Seahawks fans who want the team to lean more on its $35 million-per-year quarterback came up with the phrase "Let Russ Cook." This offseason, Wilson publicly endorsed the idea that the Seahawks should throw the ball more early in games and deviate from their usual tactic of establishing the run.

So far, they have.

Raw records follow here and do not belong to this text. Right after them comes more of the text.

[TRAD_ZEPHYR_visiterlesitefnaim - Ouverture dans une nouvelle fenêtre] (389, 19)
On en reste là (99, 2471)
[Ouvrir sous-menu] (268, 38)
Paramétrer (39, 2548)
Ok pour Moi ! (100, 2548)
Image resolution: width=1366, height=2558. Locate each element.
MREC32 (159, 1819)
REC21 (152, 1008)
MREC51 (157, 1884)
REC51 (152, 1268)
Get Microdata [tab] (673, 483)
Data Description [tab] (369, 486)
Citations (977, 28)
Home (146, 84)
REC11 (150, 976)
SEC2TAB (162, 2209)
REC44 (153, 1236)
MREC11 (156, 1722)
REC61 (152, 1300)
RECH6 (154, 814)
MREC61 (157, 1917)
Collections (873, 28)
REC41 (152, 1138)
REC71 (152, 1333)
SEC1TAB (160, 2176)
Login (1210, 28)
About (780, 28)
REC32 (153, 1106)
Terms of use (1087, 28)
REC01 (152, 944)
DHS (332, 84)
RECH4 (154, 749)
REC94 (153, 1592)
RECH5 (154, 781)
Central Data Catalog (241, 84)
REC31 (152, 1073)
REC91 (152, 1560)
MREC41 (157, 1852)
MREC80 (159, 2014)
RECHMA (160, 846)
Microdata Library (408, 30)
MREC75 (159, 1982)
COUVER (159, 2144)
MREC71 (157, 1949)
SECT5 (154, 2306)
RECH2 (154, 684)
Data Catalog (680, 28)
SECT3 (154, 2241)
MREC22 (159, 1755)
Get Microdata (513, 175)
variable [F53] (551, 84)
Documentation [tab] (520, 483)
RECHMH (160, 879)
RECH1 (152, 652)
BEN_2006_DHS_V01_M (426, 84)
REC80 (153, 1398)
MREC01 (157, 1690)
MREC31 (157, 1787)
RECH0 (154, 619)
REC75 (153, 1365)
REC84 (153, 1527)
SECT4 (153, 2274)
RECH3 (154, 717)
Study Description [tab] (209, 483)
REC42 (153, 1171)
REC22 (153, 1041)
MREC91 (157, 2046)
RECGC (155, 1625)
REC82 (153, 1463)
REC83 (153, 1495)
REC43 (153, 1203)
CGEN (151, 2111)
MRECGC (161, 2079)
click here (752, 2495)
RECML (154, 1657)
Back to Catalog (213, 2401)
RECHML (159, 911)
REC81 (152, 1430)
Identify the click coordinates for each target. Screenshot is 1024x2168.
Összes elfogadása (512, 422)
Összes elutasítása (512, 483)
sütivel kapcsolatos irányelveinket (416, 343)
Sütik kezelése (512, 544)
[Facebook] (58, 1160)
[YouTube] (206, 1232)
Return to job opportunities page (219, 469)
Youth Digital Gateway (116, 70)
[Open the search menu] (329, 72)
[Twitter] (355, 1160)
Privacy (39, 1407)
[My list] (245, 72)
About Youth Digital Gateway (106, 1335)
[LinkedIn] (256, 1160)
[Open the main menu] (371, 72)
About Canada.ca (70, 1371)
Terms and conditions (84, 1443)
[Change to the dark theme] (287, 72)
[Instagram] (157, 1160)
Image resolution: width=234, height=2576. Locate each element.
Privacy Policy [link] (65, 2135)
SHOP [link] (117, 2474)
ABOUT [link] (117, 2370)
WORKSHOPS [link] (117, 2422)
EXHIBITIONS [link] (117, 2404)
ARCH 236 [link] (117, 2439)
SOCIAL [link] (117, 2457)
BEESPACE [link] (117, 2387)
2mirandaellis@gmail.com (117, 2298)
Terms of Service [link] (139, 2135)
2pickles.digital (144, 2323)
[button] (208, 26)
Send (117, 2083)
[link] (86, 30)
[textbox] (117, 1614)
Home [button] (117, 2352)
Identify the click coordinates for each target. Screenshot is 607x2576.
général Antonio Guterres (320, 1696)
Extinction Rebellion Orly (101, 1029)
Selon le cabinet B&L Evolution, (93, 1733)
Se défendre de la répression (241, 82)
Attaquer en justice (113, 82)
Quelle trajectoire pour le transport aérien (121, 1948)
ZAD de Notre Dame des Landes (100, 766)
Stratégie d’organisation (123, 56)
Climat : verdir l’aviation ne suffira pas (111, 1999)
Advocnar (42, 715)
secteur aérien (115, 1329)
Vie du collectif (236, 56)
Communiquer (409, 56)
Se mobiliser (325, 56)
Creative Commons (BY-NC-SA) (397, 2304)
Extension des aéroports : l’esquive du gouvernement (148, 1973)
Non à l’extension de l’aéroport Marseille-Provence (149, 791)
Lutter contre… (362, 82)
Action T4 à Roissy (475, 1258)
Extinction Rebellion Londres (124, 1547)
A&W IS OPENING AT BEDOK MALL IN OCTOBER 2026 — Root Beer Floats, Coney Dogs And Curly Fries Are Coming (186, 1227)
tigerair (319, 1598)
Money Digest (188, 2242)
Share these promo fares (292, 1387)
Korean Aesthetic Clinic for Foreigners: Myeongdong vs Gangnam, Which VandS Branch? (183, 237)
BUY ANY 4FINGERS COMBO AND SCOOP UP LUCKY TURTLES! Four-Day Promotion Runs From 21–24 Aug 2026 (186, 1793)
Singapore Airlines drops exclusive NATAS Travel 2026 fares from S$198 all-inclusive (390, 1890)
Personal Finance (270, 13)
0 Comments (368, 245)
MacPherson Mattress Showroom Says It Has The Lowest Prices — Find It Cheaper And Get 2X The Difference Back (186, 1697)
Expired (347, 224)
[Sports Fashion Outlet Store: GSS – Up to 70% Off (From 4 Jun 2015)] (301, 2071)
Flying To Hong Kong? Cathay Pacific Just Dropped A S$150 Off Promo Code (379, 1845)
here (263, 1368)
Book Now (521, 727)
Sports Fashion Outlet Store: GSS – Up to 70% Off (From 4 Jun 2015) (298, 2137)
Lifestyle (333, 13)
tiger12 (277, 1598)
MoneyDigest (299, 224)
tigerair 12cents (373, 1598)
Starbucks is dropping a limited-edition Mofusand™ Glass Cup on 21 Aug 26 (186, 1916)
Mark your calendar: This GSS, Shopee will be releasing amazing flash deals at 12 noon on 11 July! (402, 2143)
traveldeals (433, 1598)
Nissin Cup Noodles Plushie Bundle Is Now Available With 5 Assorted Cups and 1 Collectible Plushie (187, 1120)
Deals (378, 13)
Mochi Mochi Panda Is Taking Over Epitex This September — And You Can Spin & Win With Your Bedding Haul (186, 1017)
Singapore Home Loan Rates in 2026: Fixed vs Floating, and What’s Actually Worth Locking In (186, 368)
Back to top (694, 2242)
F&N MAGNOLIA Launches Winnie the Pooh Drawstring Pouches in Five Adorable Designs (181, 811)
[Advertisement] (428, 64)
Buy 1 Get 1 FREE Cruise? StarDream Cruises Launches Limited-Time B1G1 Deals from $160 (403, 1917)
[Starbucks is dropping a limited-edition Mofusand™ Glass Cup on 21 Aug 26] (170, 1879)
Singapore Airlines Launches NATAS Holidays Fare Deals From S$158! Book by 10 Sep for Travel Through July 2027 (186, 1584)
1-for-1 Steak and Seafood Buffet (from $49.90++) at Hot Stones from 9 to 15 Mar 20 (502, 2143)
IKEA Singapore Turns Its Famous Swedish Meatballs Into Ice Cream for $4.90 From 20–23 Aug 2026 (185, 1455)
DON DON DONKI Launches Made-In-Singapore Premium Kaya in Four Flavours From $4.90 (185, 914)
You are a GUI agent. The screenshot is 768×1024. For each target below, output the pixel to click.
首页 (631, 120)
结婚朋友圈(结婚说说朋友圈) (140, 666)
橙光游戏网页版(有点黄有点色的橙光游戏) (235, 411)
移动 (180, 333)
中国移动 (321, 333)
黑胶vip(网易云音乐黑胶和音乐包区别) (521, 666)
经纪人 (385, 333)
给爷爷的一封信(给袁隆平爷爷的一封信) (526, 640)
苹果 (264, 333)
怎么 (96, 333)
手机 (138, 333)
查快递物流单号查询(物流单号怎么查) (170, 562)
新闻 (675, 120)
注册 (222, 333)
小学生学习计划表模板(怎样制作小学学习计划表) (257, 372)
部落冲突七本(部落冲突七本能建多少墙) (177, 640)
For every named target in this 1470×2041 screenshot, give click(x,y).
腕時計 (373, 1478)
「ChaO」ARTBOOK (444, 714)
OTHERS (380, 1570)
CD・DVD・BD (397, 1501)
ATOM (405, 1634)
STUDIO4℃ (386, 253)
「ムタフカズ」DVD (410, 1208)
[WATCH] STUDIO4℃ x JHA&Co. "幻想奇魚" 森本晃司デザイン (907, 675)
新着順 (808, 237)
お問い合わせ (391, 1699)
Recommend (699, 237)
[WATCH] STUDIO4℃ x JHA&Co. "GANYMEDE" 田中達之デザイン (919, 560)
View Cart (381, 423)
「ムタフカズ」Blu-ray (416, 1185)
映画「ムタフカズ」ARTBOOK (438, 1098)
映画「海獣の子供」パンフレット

The Seahawks dropped back to pass on 18 of 25 first-half plays in their season opener at the Atlanta Falcons and on 21 of 34 first-half plays on Sunday.

Moore, who showed some fancy footwork while hauling in Wilson's third touchdown pass, was asked what it's like to watch his quarterback "cook."

"Shoot, it's like Thanksgiving," Moore said. "You're fitting to get that good meal. Watching your grandma or your auntie, anybody cook. It's kind of like that. You know it's going to be something good."

The Seahawks played their home opener without fans at CenturyLink Field, which will remain empty for at least Seattle's next two home games because of the COVID-19 pandemic.

"For the fans out there, we missed you so much," Carroll said. "I can't tell you. We are so used to this extraordinary following and crowd and energy and juice and all that. I don't know if you saw our guys, but our guys were trying to fill in for you. I just wish so much that you had been there for the last play of the game. I just think it would have been so crazy for all the fans."